# OCD Rod and Guide Care Question



## tjbjornsen (Oct 31, 2009)

OK,
This is for all of you out there that know more about the compounds that make up epoxy and guide rings than I do. (And I bet that is a lot of you!)
For the past 30 years or so, when home from a trip to the surf, I have always washed down my rods and reels, and then wiped them all down with a rag sprayed with WD-40.
Recently I came across this (http://www.tsi301.com/main.htm) on Alan Tani's site for lubricating reels and protecting metal.
In discussions with their customer service people, they definitely said not to use it on anything plastic. Wipe down the reels with the spools removed to keep it away from line, etc...
Is something like this safe for the epoxy that wraps the guides?
Is it safe to use on the inserts in the guides on my rods? 
Will it interact with whatever adhesive is used to mount the rings inside the guides?
Or should I just stick to the tried and true WD-40? 
Over the last couple of years I have invested a lot of $$$ in replacing all of the old stuff that served me well for 30 years. I want this stuff to last me as long as my old gear did.

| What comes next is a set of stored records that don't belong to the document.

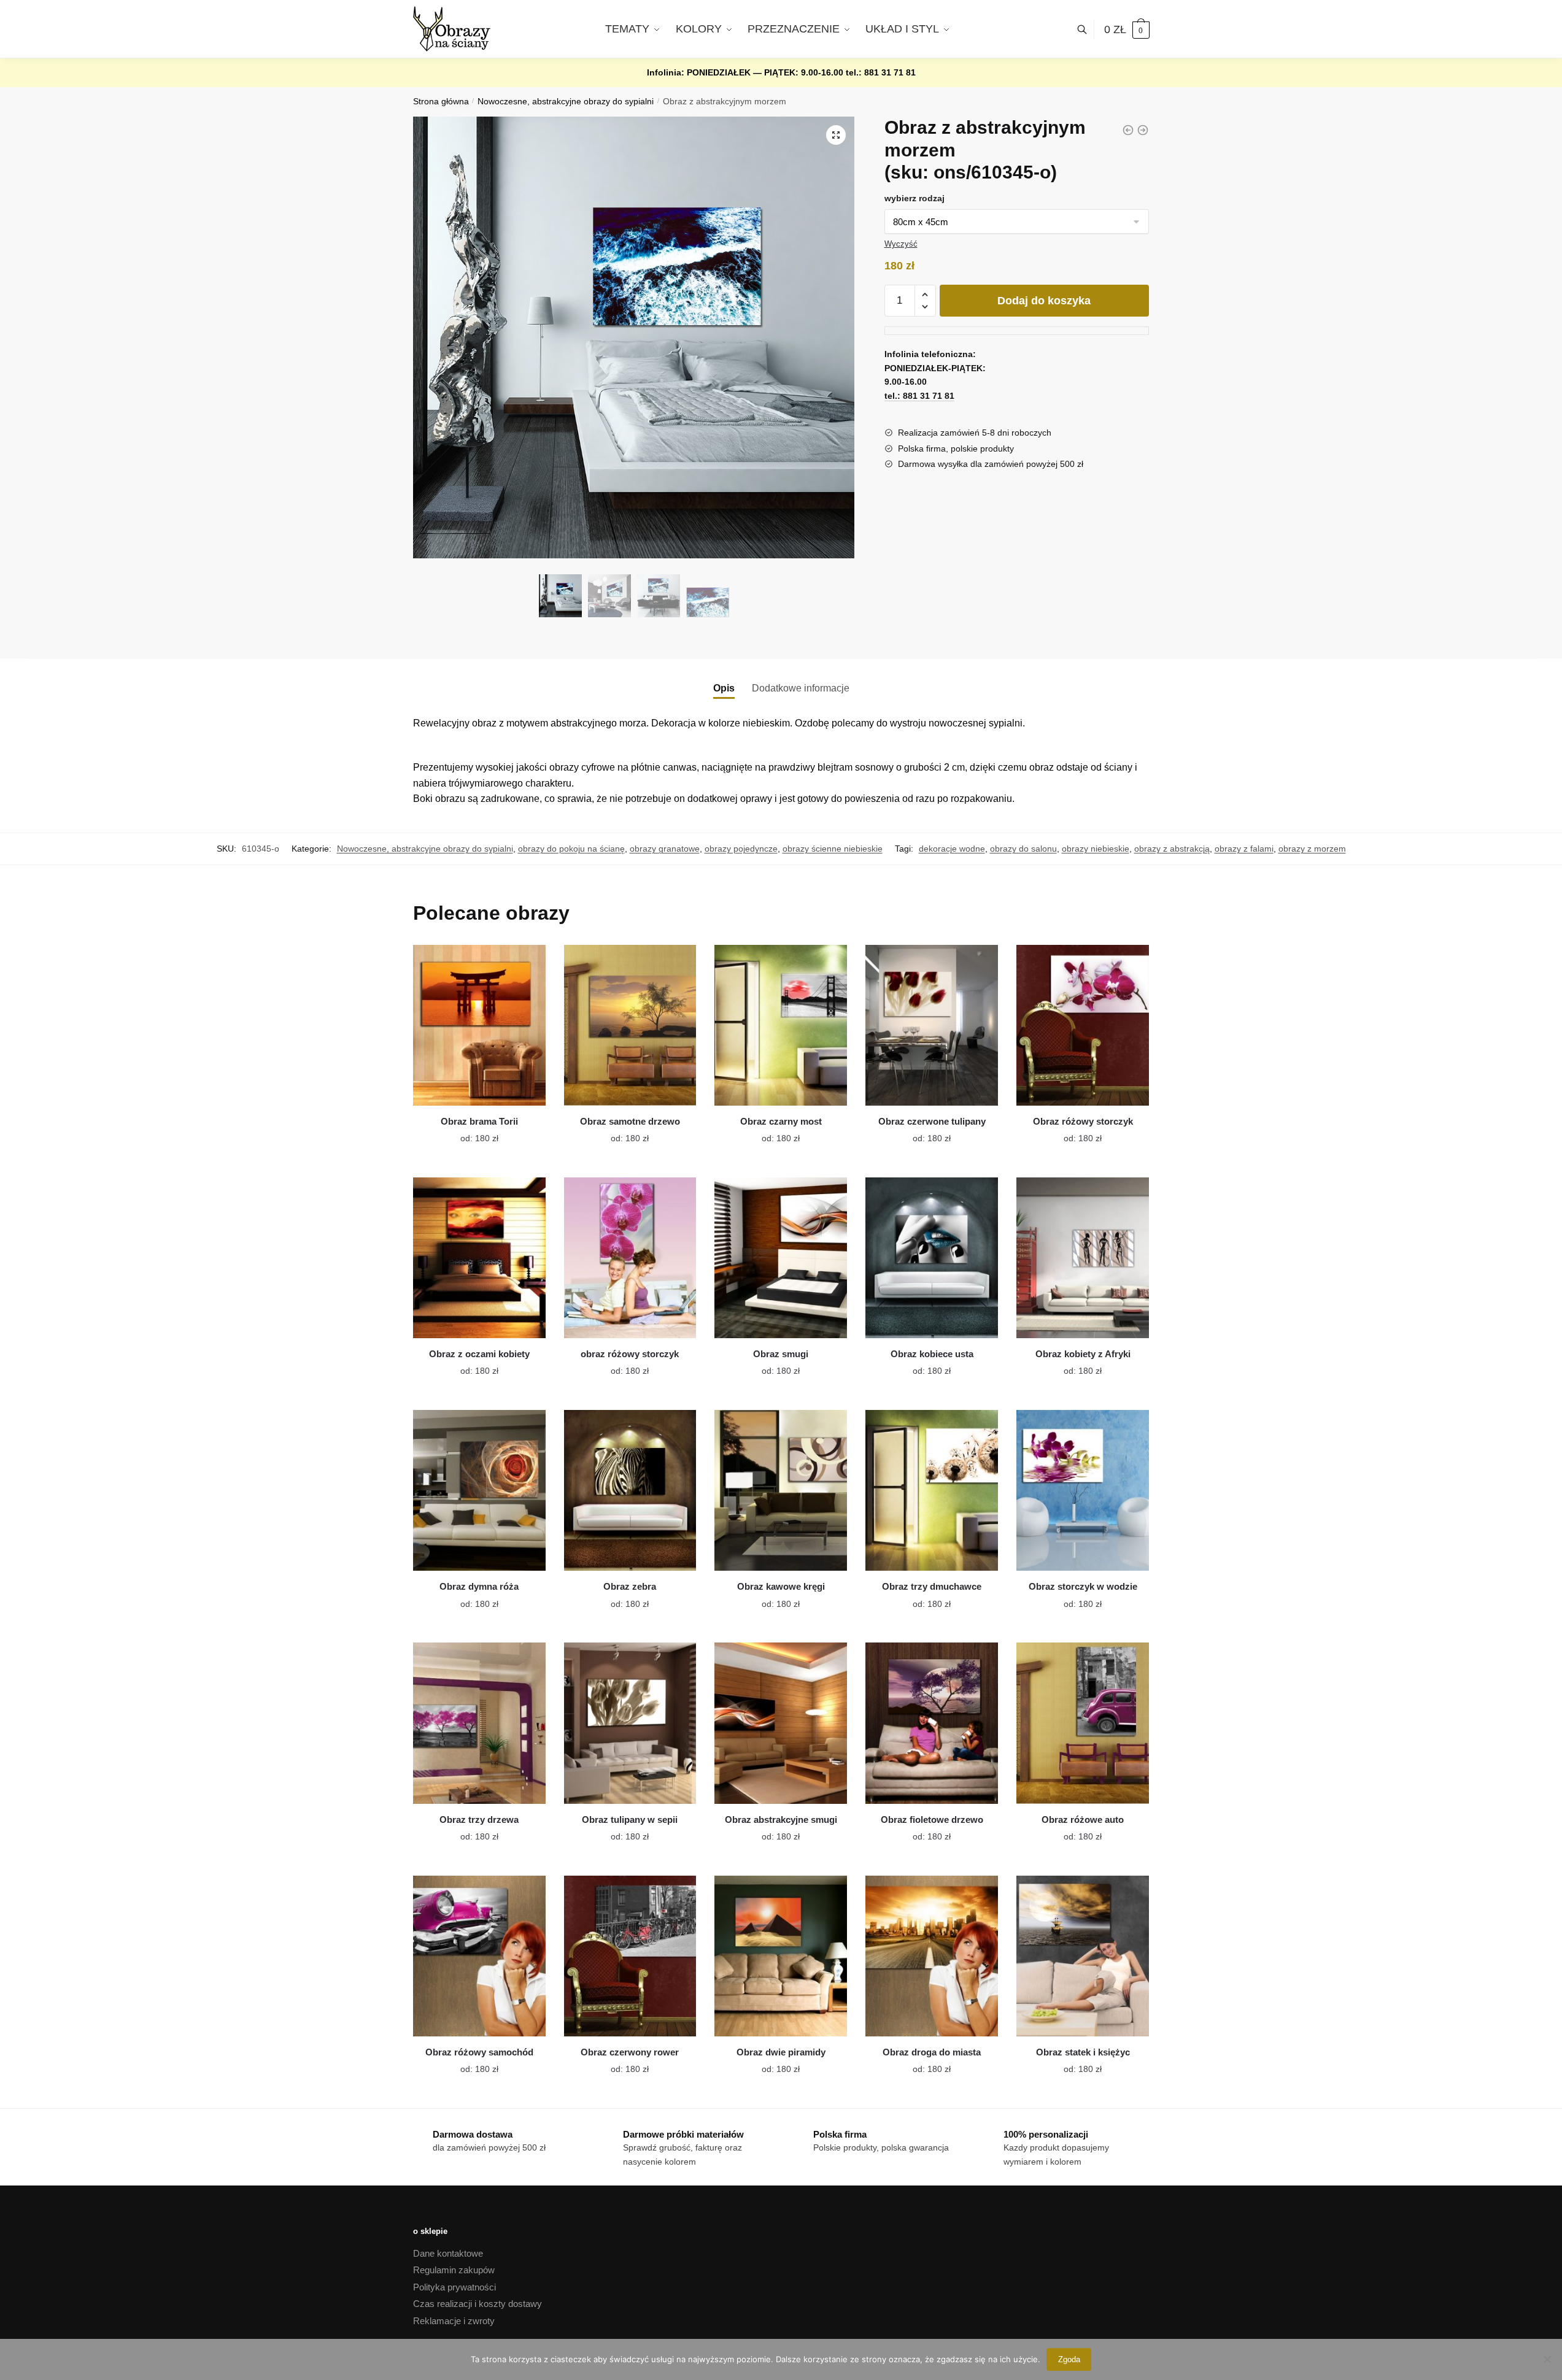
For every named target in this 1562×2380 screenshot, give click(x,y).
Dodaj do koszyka (1044, 301)
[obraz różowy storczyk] (630, 1257)
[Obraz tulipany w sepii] (630, 1723)
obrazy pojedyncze (741, 848)
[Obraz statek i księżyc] (1082, 1956)
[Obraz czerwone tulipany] (931, 1025)
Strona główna (441, 101)
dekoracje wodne (952, 848)
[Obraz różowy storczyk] (1082, 1025)
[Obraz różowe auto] (1082, 1723)
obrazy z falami (1244, 848)
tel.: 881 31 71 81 (881, 72)
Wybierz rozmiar (470, 1131)
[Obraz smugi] (780, 1257)
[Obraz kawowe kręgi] (780, 1490)
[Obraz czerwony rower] (630, 1956)
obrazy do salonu (1023, 848)
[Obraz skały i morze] (1143, 130)
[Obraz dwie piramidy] (780, 1956)
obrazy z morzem (1312, 848)
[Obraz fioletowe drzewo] (931, 1723)
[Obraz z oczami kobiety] (479, 1257)
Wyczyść (901, 243)
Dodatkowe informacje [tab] (800, 688)
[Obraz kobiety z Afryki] (1082, 1257)
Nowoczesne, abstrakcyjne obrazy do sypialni (565, 101)
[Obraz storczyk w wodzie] (1082, 1490)
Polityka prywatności (454, 2287)
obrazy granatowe (665, 848)
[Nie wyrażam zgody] (1547, 2359)
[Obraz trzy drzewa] (479, 1723)
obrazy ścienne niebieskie (833, 848)
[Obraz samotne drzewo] (630, 1025)
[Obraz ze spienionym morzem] (1128, 130)
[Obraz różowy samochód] (479, 1956)
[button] (836, 135)
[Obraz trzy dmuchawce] (931, 1490)
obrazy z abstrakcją (1172, 848)
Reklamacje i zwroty (454, 2321)
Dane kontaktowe (448, 2253)
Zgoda (1069, 2359)
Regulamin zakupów (454, 2270)
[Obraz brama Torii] (479, 1025)
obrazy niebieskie (1095, 848)
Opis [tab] (724, 688)
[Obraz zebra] (630, 1490)
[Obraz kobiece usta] (931, 1257)
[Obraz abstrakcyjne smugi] (780, 1723)
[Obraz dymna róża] (479, 1490)
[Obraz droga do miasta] (931, 1956)
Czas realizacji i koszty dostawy (477, 2303)
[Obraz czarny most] (780, 1025)
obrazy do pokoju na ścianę (571, 848)
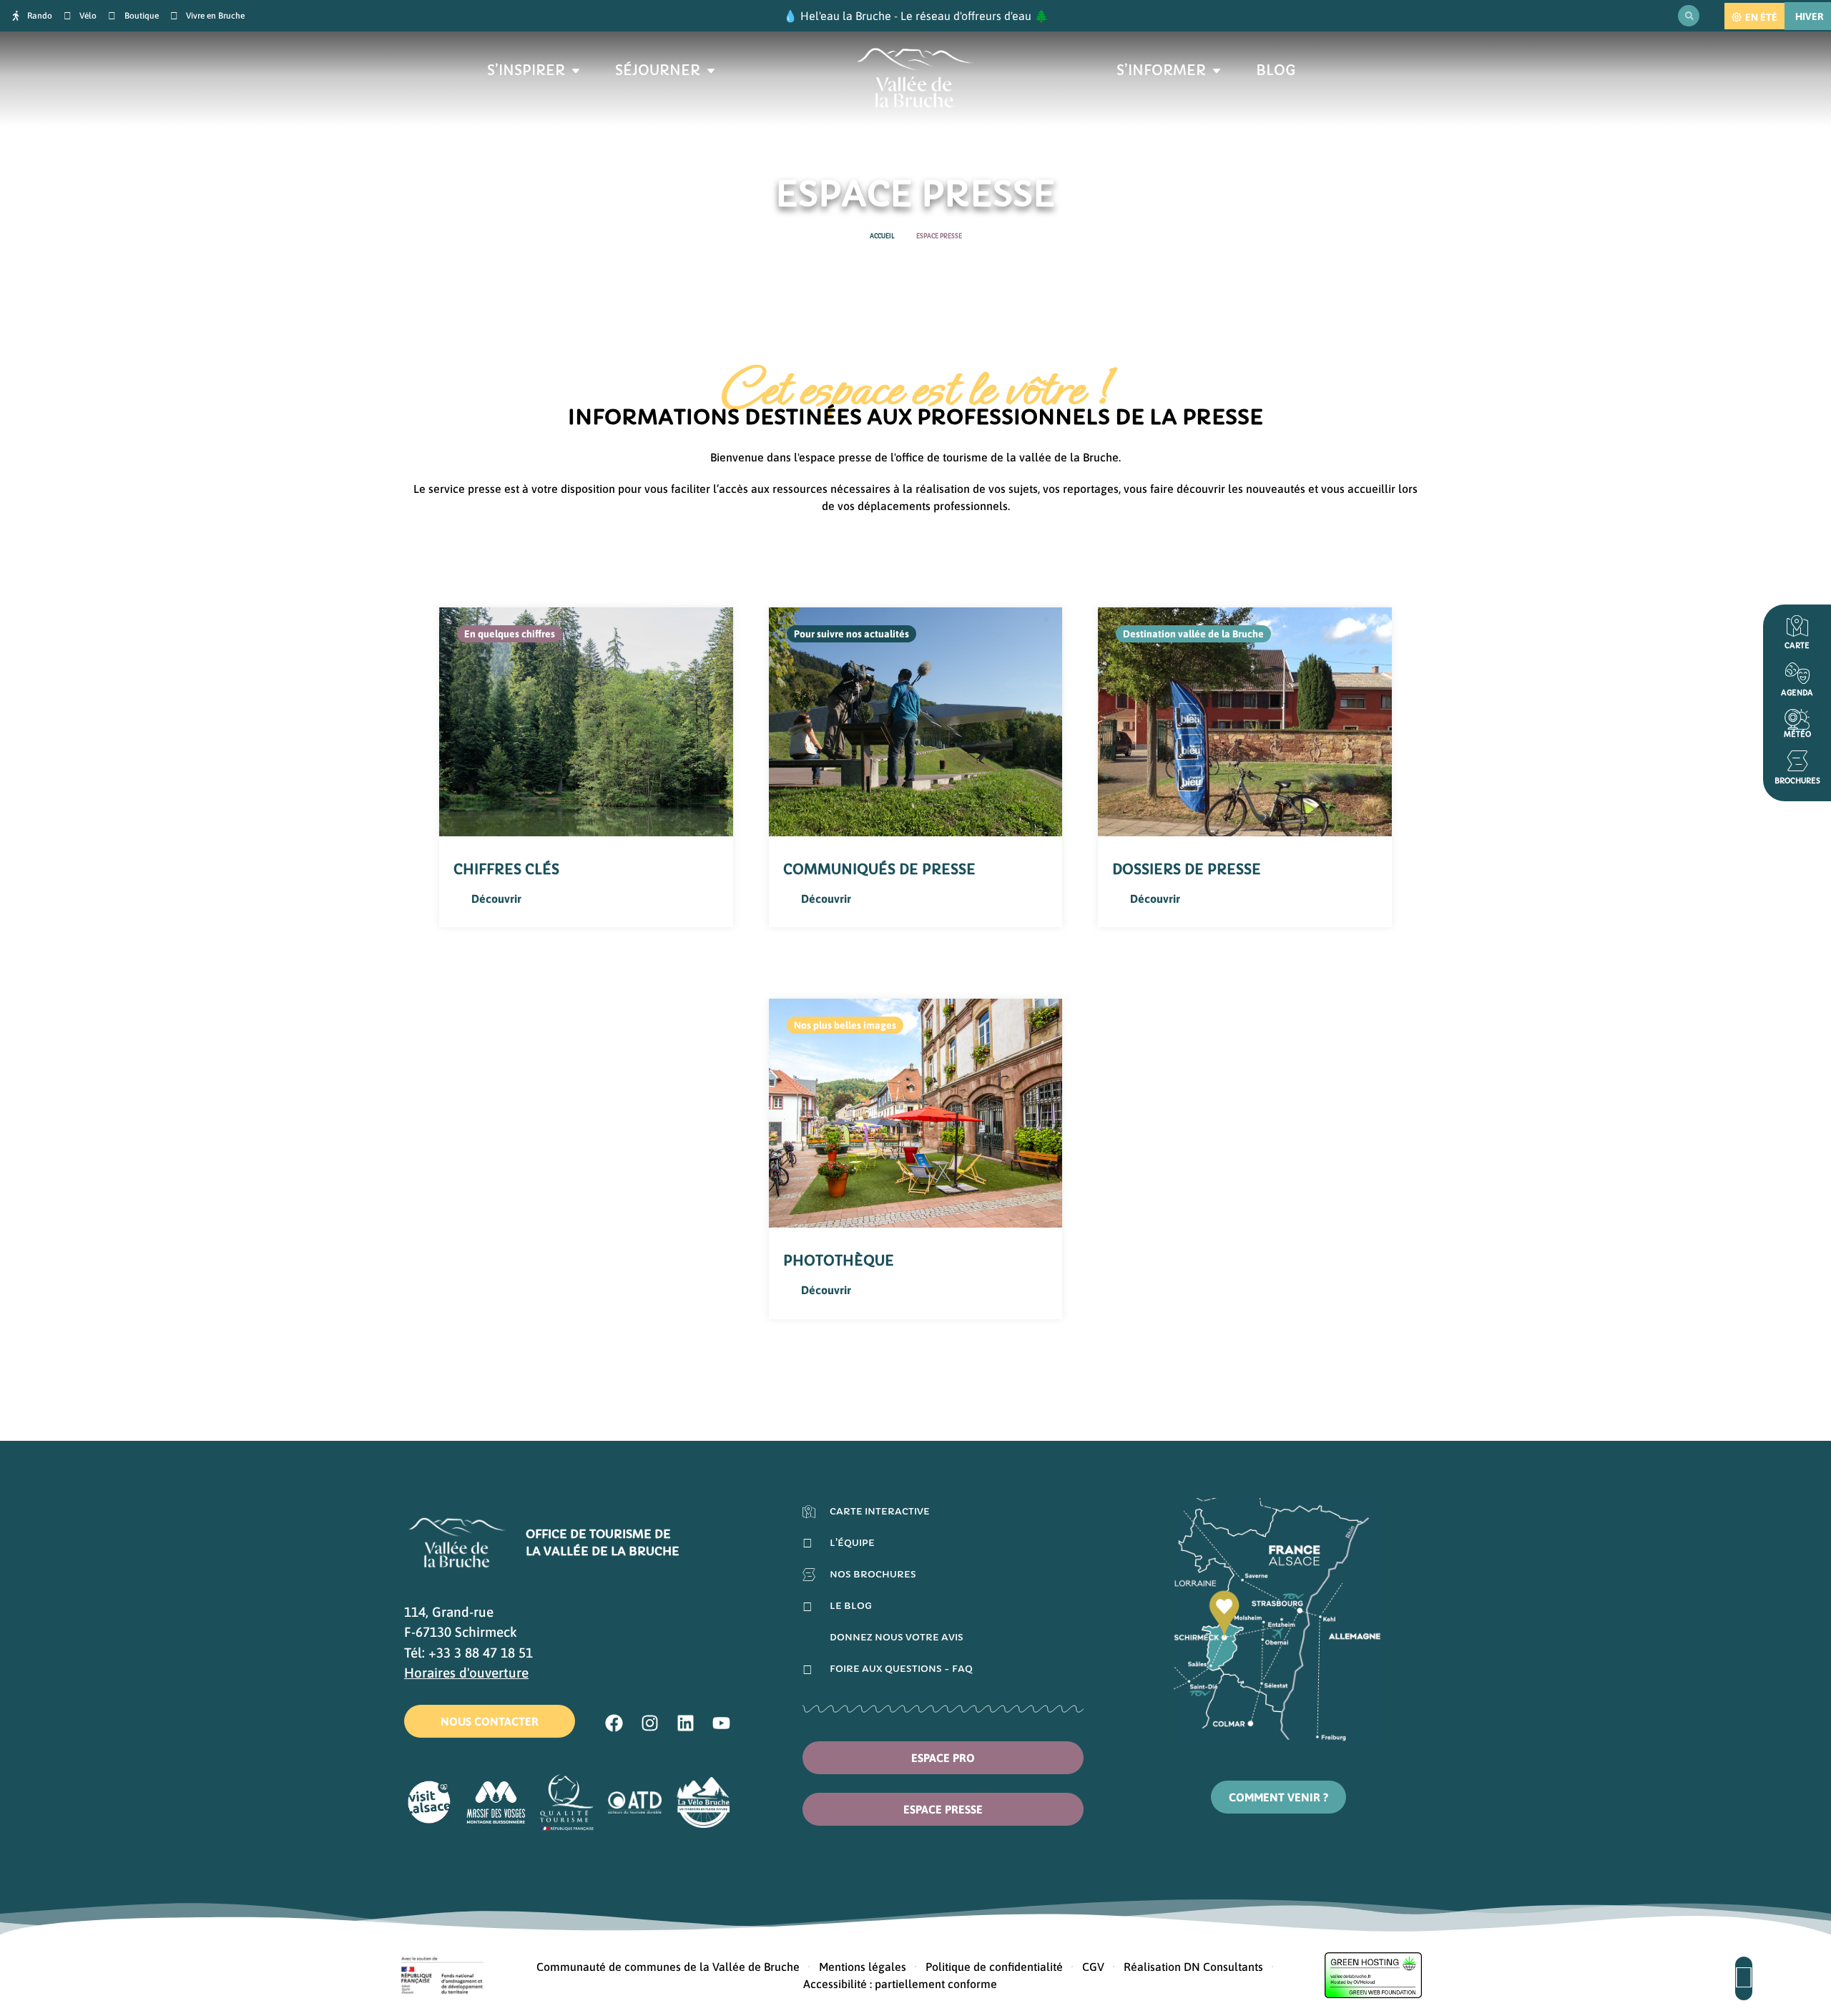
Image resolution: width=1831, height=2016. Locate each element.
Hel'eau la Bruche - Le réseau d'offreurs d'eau (915, 15)
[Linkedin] (686, 1723)
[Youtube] (722, 1723)
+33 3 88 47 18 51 (480, 1652)
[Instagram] (650, 1723)
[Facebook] (614, 1723)
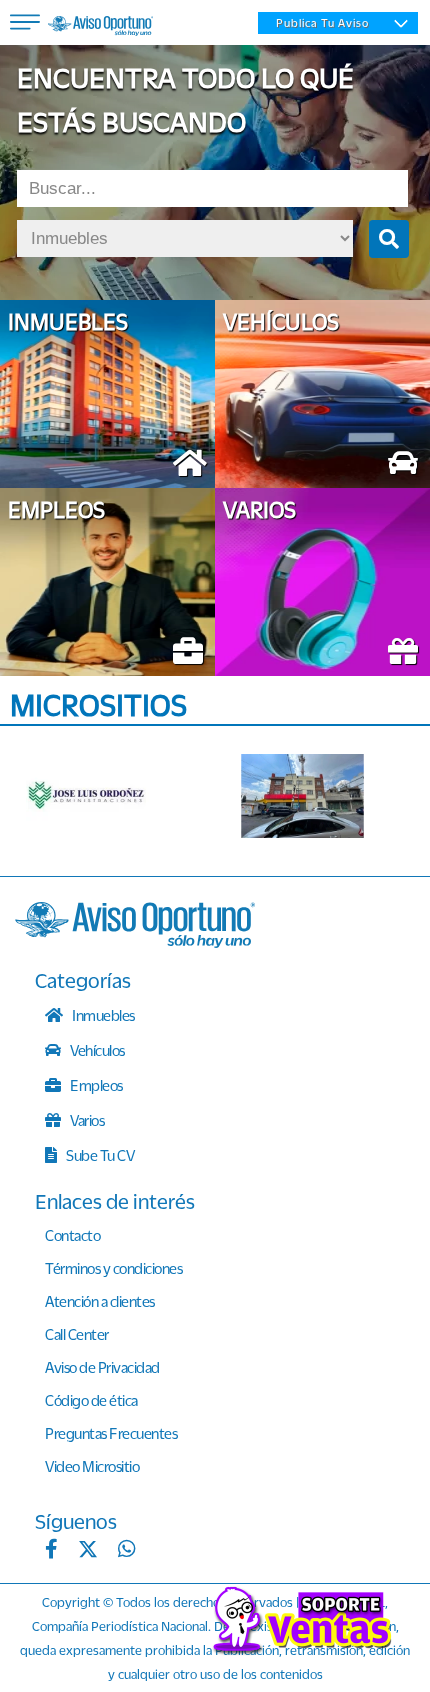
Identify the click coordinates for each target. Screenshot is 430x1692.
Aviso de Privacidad (102, 1367)
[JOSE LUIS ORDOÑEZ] (105, 796)
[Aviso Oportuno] (135, 942)
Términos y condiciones (113, 1268)
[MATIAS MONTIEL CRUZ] (320, 796)
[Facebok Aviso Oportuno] (51, 1551)
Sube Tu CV (99, 1155)
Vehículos (96, 1050)
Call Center (77, 1334)
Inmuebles (102, 1015)
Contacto (72, 1235)
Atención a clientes (100, 1301)
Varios (86, 1120)
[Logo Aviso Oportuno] (100, 28)
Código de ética (91, 1400)
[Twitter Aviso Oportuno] (88, 1551)
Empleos (95, 1085)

Would love to hear your opinions.
TjB


----------



## greg12345 (Jan 8, 2007)

It's probably OK for epoxy but I am leery of the solvents in there, I don't know if you are going to spray down your reels as well but that will essentially dissolve away grease, etc. Would be worried about it's effect on mono as well. If you want a proven and safe solution that is a step up from WD-40 in my opinion you can take a look at Corrosion X which is what I use on all my rods/reels, it is about half the price of the stuff in your post but still more than WD-40.


----------



## tjbjornsen (Oct 31, 2009)

Yeah,
I'm sticking to the spray-it-on-a-rag and wipe down for the reels. Not sprayed directly on the reels.
I'll look into the Corrosion X as well. Thanks.
But for what it is worth, nothing I have ever used has made our sliding glass doors move like this TSI stuff. Just for that alone it is worth its weight in gold!


----------



## Don B (Jul 28, 2001)

You will probably want to check out the LPS line of lubricants and corrosion inhibitors. People have favored LPS2 for spraying on rods and reels. The MRO Selection Finder (link) walks you through making a selection. 

http://www.lpslabs.com/product_pg/lubricants_pg/LPS2.html

Don


----------



## RuddeDogg (Mar 20, 2004)

During the season I use Reel Magic for rods and reels and then after the season, I use Mr. Clean Orange and then when dry I use Turtle Wax spray for the rods and Fltz for the Chrome guides. Been doing this for a few years with no problems at all.


----------